Quatre des cinq candidats déjà connus qui se présentent aux élections partielles dans Verdun ont croisé le fer pour la première fois jeudi à la résidence Ambiance de L’Île-des-Sœurs, lors d’une activité de réseautage destinée aux gens d’affaires. Disposant de six minutes chacun pour présenter leur vision de Verdun, aucun échange n’a eu lieu entre eux.

Après un tirage pour décider l’ordre de prise de parole, c’est la candidate de la Coalition avenir Québec (CAQ) et ancienne mairesse de Verdun, Ginette Marotte, qui a démarré le bal. Elle a rappelé son passage en politique municipale à l’arrondissement.

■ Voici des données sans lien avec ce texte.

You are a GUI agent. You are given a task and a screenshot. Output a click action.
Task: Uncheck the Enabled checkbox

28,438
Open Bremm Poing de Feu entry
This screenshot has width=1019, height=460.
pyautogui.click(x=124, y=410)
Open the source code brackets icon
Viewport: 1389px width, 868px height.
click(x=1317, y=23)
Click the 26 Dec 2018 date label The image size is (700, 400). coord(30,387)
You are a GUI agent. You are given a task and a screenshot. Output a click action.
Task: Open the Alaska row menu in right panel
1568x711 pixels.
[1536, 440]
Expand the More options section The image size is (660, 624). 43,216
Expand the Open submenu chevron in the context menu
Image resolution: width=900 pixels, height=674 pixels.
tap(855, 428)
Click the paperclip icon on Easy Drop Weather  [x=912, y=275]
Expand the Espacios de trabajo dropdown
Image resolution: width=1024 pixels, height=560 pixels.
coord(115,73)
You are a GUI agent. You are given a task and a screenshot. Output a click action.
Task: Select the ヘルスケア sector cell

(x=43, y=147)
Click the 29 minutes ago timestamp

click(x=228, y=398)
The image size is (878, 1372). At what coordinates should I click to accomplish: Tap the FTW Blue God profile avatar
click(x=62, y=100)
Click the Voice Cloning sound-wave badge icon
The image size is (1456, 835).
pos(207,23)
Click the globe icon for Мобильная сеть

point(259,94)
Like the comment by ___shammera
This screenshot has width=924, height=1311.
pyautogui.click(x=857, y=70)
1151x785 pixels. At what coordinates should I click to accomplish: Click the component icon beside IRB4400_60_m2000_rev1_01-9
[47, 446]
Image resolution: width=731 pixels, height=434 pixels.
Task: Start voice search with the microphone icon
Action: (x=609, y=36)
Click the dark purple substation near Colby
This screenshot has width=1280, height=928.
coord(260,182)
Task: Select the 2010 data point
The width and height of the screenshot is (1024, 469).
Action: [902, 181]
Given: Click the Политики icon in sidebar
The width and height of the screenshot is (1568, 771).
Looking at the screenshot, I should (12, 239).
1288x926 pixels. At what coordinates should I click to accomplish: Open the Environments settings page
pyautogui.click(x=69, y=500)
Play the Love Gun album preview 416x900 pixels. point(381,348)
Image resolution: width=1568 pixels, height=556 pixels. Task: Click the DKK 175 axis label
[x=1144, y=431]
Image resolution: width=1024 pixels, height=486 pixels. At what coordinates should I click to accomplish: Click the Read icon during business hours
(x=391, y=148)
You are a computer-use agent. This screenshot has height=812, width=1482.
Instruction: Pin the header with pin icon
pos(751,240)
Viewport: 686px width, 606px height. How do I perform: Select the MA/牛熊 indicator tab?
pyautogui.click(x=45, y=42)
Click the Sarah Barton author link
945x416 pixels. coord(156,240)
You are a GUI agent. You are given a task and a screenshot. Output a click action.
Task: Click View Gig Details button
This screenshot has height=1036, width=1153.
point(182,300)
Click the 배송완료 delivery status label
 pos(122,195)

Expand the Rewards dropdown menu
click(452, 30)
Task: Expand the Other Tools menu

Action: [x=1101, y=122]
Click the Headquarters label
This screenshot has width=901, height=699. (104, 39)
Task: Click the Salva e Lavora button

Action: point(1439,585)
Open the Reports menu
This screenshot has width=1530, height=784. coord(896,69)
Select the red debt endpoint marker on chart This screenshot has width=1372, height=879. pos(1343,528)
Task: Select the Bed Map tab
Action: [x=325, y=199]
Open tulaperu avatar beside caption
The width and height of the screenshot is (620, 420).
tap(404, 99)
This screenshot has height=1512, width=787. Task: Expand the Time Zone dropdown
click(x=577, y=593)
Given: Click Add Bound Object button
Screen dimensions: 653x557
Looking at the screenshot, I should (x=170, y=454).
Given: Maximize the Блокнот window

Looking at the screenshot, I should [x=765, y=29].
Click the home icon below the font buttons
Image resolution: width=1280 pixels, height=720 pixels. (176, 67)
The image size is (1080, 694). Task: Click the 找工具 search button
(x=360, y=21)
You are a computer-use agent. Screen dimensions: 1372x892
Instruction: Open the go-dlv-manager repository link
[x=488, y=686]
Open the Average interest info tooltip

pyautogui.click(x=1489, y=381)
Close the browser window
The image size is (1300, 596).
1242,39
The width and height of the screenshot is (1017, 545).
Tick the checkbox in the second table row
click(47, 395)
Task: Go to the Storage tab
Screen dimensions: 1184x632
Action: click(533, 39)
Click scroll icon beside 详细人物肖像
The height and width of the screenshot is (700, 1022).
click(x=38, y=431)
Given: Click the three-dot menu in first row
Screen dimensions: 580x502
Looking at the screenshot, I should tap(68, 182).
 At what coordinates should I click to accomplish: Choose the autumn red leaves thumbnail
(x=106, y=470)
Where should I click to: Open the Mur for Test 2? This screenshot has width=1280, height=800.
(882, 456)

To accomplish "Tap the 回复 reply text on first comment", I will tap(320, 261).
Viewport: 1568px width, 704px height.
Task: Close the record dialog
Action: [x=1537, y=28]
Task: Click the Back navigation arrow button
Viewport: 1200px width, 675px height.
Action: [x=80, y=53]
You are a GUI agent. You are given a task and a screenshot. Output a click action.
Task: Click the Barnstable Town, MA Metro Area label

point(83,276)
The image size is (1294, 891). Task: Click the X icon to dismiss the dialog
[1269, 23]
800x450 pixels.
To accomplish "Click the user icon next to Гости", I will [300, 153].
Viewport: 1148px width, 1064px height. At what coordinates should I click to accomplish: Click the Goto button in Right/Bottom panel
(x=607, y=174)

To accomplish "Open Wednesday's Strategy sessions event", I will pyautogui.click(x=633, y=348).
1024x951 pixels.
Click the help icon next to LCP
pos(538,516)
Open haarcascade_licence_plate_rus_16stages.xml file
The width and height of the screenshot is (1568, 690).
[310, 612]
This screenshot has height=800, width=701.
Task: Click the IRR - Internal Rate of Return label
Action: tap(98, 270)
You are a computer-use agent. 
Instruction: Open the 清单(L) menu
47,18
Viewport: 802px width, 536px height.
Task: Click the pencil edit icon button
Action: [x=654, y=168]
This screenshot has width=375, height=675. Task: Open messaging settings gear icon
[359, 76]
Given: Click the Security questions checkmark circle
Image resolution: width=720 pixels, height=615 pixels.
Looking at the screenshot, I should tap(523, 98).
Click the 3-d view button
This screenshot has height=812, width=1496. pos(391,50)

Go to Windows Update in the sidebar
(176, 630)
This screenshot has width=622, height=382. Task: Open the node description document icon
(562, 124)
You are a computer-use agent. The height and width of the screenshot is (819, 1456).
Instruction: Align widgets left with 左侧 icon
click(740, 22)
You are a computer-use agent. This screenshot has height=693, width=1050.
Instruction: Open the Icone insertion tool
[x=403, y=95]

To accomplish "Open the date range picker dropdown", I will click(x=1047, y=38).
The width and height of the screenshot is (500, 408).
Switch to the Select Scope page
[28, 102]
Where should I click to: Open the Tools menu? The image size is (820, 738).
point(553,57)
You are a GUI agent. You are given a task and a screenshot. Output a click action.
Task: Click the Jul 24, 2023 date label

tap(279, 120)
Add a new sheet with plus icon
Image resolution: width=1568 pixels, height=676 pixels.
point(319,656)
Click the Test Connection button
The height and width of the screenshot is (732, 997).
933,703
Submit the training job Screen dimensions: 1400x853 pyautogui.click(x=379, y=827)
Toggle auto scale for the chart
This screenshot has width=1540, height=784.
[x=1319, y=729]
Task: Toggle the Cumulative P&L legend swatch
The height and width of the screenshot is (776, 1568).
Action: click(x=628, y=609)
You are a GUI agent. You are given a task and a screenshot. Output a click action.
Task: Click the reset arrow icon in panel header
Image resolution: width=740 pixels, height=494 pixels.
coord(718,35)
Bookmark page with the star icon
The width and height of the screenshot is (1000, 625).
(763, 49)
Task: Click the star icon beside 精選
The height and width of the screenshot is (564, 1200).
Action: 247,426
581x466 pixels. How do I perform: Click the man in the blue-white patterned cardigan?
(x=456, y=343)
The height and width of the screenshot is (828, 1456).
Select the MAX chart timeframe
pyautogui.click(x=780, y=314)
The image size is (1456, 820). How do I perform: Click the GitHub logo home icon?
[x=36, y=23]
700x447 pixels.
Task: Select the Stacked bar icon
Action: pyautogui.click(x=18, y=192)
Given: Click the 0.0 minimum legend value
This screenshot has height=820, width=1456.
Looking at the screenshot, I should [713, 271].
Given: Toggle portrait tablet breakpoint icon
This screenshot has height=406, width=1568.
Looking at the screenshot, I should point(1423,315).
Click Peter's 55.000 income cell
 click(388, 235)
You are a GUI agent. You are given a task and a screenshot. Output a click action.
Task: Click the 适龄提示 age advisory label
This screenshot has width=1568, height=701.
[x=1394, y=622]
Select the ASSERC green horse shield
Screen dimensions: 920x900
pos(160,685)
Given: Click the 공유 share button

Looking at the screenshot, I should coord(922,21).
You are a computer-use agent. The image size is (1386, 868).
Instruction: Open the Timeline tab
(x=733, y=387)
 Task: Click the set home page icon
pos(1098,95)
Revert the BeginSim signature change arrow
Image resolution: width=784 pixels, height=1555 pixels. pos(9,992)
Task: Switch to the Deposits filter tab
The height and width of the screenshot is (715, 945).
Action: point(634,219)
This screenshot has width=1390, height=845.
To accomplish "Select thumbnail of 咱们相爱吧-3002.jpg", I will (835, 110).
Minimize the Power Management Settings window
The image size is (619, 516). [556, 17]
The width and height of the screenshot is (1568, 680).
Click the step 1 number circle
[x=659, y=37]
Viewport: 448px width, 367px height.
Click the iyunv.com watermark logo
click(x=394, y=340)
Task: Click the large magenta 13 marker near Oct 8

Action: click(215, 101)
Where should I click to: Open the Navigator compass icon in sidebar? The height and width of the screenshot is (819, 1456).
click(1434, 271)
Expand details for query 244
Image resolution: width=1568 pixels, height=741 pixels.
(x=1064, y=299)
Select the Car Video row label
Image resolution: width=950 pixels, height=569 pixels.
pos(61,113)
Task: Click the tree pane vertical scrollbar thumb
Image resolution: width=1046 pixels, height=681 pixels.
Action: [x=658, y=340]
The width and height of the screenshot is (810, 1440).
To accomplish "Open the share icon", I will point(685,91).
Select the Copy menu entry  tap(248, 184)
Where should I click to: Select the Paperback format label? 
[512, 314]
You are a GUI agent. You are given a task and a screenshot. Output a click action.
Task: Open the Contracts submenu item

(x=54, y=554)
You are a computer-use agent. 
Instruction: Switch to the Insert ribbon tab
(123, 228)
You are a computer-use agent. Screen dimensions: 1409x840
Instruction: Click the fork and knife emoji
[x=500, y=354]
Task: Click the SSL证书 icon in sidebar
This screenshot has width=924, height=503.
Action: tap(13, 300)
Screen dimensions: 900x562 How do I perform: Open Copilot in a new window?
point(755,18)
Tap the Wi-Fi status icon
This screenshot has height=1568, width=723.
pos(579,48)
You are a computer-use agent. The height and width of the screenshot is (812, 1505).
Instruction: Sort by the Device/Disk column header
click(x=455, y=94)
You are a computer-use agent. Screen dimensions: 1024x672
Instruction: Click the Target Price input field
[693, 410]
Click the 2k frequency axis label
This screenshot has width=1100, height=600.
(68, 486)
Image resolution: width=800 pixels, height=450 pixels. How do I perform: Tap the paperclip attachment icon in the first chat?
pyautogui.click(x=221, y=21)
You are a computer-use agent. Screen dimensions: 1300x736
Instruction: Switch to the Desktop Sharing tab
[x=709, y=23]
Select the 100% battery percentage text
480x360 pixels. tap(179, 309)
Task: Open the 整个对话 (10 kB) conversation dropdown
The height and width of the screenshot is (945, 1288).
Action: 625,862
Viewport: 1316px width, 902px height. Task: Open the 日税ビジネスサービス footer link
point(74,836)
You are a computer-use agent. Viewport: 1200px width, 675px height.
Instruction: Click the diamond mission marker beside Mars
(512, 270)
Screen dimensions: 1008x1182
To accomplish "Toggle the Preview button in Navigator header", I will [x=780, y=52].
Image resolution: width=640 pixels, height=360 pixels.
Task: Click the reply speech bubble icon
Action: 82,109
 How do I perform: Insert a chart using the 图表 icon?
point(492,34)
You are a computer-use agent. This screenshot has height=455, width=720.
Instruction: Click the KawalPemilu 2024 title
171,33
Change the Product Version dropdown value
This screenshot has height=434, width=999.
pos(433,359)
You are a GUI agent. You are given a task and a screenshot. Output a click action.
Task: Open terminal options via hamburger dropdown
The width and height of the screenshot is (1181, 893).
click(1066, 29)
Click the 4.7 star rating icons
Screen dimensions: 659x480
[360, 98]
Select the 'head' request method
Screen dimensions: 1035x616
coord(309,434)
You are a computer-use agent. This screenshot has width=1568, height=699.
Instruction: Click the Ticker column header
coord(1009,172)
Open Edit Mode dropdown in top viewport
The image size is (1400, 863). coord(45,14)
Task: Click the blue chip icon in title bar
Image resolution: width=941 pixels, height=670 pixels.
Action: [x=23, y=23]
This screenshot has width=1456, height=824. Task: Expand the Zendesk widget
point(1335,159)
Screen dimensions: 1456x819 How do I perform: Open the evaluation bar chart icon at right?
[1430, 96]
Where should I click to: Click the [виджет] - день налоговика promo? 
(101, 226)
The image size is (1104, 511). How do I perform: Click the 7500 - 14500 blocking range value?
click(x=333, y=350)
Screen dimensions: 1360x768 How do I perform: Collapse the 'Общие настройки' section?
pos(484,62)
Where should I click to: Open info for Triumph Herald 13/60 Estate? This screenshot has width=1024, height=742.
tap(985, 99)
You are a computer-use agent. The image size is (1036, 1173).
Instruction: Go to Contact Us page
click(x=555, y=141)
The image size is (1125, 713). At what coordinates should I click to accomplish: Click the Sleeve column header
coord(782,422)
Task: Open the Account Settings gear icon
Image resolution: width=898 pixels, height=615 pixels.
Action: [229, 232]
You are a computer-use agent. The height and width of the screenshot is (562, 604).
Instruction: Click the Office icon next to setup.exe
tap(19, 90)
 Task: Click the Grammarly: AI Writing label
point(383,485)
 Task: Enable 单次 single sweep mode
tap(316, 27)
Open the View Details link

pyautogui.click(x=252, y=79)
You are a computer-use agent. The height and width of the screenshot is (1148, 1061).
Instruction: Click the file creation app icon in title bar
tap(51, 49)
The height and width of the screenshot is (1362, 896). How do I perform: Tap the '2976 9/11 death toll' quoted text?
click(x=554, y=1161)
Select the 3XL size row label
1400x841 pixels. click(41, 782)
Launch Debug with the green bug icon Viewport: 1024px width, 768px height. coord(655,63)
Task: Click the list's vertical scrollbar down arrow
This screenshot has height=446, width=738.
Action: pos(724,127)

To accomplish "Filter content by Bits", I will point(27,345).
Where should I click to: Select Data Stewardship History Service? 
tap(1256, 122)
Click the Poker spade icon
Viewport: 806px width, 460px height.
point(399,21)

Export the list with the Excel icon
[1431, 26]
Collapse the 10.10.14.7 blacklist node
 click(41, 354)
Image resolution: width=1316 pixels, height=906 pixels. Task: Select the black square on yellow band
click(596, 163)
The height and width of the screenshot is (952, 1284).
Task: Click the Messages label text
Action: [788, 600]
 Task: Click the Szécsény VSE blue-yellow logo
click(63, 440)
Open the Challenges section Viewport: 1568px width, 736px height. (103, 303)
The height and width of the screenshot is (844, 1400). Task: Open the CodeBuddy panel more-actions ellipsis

«On ne peut pas dire que Verdun stagne et c’est grâce aux gens d’affaires, sans oublier les organismes communautaires. Je veux me tenir debout pour Verdun», a-t-elle prononcé.

Pour sa part, la candidate solidaire Véronique Martineau, a mis l’emphase sur le fondement démocratique de son parti et a proposé de consulter les PME et autres petites entreprises verdunoises afin d’établir un registre des baux commerciaux.

«Pourquoi on ne pourrait pas passer de la rue à la l’Assemblée nationale? Je vous offre de faire de la politique autrement», a mentionné la candidate en faisant référence au projet de loi que la députée de QS, Manon Massé, écrit présentement conjointement avec des citoyens.

La libérale Isabelle Melançon a quant à elle parlé de ses priorités: les familles, l’éducation ainsi que les transports.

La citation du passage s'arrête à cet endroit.